[[ Source data open ]]

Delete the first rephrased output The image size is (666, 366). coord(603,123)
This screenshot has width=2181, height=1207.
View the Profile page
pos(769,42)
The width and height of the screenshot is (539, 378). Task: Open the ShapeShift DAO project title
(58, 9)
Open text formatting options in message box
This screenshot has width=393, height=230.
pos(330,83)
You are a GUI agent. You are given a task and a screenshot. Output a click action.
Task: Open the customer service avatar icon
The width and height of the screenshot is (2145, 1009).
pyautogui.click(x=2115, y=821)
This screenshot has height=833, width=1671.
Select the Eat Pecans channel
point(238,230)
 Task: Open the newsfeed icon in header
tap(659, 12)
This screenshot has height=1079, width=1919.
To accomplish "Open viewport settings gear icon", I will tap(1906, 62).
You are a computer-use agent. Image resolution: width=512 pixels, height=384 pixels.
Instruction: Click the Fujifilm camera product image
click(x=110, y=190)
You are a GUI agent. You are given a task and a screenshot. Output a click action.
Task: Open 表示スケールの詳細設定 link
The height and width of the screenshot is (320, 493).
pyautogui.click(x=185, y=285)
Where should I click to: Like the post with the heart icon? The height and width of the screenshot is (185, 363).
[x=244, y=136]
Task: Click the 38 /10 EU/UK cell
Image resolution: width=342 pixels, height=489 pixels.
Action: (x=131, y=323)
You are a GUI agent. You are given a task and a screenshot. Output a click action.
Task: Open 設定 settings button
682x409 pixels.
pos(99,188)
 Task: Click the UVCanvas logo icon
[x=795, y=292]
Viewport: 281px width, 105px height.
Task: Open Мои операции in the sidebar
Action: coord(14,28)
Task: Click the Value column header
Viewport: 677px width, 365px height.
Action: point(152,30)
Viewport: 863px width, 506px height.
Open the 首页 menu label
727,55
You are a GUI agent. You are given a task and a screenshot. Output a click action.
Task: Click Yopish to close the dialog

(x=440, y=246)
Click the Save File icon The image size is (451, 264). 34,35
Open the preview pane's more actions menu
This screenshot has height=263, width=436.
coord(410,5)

[[ Source data closed ]]

▶ _Work instructions_
Look above for the line containing "The width and height of the screenshot is (539, 378)."; copy from it through the last line, exactly, and nothing more.

▶ _Result for this task_
The width and height of the screenshot is (539, 378). Task: Open the ShapeShift DAO project title
(58, 9)
Open text formatting options in message box
This screenshot has width=393, height=230.
pos(330,83)
You are a GUI agent. You are given a task and a screenshot. Output a click action.
Task: Open the customer service avatar icon
The width and height of the screenshot is (2145, 1009).
pyautogui.click(x=2115, y=821)
This screenshot has height=833, width=1671.
Select the Eat Pecans channel
point(238,230)
 Task: Open the newsfeed icon in header
tap(659, 12)
This screenshot has height=1079, width=1919.
To accomplish "Open viewport settings gear icon", I will tap(1906, 62).
You are a computer-use agent. Image resolution: width=512 pixels, height=384 pixels.
Instruction: Click the Fujifilm camera product image
click(x=110, y=190)
You are a GUI agent. You are given a task and a screenshot. Output a click action.
Task: Open 表示スケールの詳細設定 link
The height and width of the screenshot is (320, 493).
pyautogui.click(x=185, y=285)
Where should I click to: Like the post with the heart icon? The height and width of the screenshot is (185, 363).
[x=244, y=136]
Task: Click the 38 /10 EU/UK cell
Image resolution: width=342 pixels, height=489 pixels.
Action: (x=131, y=323)
You are a GUI agent. You are given a task and a screenshot. Output a click action.
Task: Open 設定 settings button
682x409 pixels.
pos(99,188)
 Task: Click the UVCanvas logo icon
[x=795, y=292]
Viewport: 281px width, 105px height.
Task: Open Мои операции in the sidebar
Action: coord(14,28)
Task: Click the Value column header
Viewport: 677px width, 365px height.
Action: point(152,30)
Viewport: 863px width, 506px height.
Open the 首页 menu label
727,55
You are a GUI agent. You are given a task and a screenshot. Output a click action.
Task: Click Yopish to close the dialog

(x=440, y=246)
Click the Save File icon The image size is (451, 264). 34,35
Open the preview pane's more actions menu
This screenshot has height=263, width=436.
coord(410,5)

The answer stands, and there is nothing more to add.